Thanks for sharing this. Did you look at sleep interruptions, for example to see how much your device accurately detected them (or not)?

Hi Luke,

Fitbit has three possible values for a recorded sleep entry:
1= sleeping, 2= restless, 3= awake

I am not aware of the precise way on which these values are calculated, should be mostly based on how much you move around during sleep. Supposedly the more you move the less good your sleep is.

Is not easy to actually check how accurate the device is regarding this. One thing I wanted to try in the future is to actually record one or more night of my sleep with a night-vision/infrared camera, to actually see the correspondence between my movements and the Fitbit results.

Hi Sagado,

Thanks for your feedback.

I have about 360 nights video-recorded while sleeping with a Fitbit (out of about 1,200 nights video -recorded) and have been looking at how well it can track my sleepwalking.
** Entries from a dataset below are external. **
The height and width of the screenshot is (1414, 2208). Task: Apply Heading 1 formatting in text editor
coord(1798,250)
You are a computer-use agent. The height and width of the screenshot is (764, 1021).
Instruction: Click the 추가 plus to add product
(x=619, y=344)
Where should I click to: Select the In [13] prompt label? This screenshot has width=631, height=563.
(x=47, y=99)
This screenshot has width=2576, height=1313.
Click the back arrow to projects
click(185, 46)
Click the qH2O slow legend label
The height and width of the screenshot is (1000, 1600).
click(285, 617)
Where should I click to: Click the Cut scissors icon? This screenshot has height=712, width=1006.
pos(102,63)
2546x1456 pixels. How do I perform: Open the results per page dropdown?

The results are pretty bad for Fitbit (and any other device I have tested).

If considering only times when I got out of bed, Fitbit sees them only 50% of the time.
If I includes all sleepwalking activity (things like sitting in bed and searching the bed) it drops down to around 10%.

I am still looking to find someone that has done a similar correlation, not necessarily in relation to a sleep disorder, to better understand what data from those devices is reliable. At this point I only consider sleep onset (from an aggregate of at least 3 devices) and a changing heart rate to be reliable. But would love to use more than that, should I see some evidence of accuracy, since I have tons of data collected.

Seems like you are definitely more acknowledged and equipped than me regarding the subject.

Many commented on the poor fidelity of the Fitbit measurements, but many times is mostly about it being “too sensitive”, so I am surprised to hear about your results. Such relevant movements as getting out of bed or even walking should definitely be identified.

My personal analysis was more inspired by my interest in dreams and lucid dreams, while I have luckily no sleep disorders. I already tried to check basic correlations between sleep and heartbeat, but didn’t get anything with a high enough values. From my knowledge of sleep states I know that different NREM and REM stages are associated with precise heartbeat levels, brain waves types and also behavior (sleepwalking should take place exactly during NREM 4), but I concluded that in no significant way I can derive these stages from the Fitbit data. EGG technologies seems still kind of the only way to go for such analysis.